Instructions to follow =
The material below contains a line with "1366x729 pixels." and a line with "Image resolution: width=1024". Copy exactly those two lines and all lines between them.

The data =
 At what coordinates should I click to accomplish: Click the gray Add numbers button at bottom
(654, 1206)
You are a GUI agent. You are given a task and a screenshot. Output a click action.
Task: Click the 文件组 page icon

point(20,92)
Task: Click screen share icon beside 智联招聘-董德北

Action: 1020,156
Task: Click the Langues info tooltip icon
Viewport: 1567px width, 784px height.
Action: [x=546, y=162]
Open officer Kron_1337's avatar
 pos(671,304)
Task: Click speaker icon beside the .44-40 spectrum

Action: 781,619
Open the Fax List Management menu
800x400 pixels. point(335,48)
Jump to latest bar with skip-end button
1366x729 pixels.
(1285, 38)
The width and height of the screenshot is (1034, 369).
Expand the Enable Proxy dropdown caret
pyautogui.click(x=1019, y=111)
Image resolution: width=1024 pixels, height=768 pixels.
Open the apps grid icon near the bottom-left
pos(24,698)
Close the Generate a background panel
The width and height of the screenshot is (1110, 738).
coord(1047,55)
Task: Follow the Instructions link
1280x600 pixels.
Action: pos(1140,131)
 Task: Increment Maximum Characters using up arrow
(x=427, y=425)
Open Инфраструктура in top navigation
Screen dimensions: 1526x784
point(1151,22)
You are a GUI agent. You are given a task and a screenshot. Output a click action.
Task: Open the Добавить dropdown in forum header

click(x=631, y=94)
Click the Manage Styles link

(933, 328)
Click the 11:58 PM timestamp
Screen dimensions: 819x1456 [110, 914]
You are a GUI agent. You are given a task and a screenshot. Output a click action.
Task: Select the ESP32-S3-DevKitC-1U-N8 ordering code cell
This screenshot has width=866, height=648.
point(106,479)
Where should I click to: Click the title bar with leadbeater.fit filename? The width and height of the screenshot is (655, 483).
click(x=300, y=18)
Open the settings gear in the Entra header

Your solution =
1366x729 pixels.
(1285, 38)
The width and height of the screenshot is (1034, 369).
Expand the Enable Proxy dropdown caret
pyautogui.click(x=1019, y=111)
Image resolution: width=1024 pixels, height=768 pixels.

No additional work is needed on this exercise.